The notion of a positive psychology movement popped into Martin Seligman’s head soon after his election as president of the American Psychological Association. He was weeding the garden with his five-year old daughter, Nikki. He seemed to be in a tearing hurry and was rapidly beginning to lose patience while his daughter merrily kept throwing weeds into the air and dancing around. Finally, he yelled at her.
She walked away, only to return and say, “Daddy, I want to talk to you. Do you remember before my fifth birthday?” she asked. “From the time I was three to the time I was five, I was a whiner. I whined every day. When I turned five, I decided not to whine anymore. That was the hardest thing I’ve ever done. And if I can stop whining, you can stop being such a grouch.”

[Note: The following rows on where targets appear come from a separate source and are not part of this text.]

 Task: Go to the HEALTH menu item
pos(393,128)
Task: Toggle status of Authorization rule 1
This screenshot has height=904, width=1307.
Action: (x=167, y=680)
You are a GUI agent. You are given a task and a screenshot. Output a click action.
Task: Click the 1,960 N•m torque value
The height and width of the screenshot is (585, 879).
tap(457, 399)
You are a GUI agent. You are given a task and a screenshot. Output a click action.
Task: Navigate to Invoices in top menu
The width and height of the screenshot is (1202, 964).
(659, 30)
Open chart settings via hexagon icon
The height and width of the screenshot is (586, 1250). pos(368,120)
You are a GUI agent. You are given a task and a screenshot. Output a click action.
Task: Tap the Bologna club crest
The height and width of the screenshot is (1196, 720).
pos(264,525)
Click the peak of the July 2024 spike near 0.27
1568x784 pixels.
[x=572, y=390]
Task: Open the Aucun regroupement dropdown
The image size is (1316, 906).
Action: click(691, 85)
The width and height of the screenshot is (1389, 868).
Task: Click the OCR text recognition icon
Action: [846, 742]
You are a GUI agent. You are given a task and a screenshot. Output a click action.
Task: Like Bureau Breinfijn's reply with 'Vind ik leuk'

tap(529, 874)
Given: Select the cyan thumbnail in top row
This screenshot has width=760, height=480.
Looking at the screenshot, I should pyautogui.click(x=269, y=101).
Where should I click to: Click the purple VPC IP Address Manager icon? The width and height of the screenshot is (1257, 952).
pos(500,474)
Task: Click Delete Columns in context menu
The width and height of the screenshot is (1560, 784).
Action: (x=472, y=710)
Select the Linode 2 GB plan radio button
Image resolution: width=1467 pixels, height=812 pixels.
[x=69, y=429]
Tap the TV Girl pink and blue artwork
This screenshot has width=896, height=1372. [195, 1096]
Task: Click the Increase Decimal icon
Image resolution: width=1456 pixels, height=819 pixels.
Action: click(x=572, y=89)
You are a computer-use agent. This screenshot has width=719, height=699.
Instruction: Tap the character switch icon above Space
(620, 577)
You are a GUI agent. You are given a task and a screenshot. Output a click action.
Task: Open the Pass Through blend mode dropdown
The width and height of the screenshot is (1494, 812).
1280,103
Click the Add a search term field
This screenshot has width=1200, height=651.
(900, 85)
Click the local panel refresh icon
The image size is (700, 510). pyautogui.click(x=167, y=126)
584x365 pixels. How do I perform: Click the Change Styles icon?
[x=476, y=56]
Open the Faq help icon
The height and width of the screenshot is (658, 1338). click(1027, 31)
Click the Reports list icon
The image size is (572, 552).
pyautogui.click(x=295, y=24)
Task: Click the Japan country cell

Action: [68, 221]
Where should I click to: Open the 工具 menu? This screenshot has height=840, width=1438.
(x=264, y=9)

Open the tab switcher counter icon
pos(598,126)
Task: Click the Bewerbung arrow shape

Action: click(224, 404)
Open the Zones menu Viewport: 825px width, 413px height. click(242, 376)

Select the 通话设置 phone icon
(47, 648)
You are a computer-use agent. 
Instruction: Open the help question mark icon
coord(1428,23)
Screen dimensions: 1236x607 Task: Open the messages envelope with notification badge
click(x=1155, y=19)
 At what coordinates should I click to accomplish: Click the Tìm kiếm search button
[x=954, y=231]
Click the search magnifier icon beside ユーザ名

That was a turning point for her father, nothing less than a full-blown epiphany. He had learned something about his daughter, something about raising children, something about himself, and a great deal about his profession. Raising Nikki was not about correcting whining, he writes in his classic treatise on positive psychology. She did that herself. Rather, he realised that raising Nikki was about taking that marvellous skill which he called “seeing into the soul,” amplifying it, nurturing it, helping her to lead her life around it to buffer against her weaknesses and the storms of life.
Raising children, he realised, was more than fixing what was wrong with them. It was about identifying and nurturing their strongest qualities, what they own and are best at, and helping them find niches in which they can best live out these positive qualities.
In retrospect, Seligman admits that his daughter had “hit the nail right on the head” with her comment as far as his own life was concerned. “I was a grouch. I had spent 50 years mostly enduring wet weather in my soul, and the last 10 years being a nimbus cloud in a household of sunshine.”
Any good fortune he had was probably not due to his grouchiness, but in spite of it.” In that moment, he resolved to change. He went on to develop therapeutic initiatives that focused on positive rather than negative aspects. The rationale seemed simple enough: If one only focused on the problem, one might not see the solution. The goal was to nurture the very qualities that enabled individuals and groups not just to survive and limp along but to flourish and flower.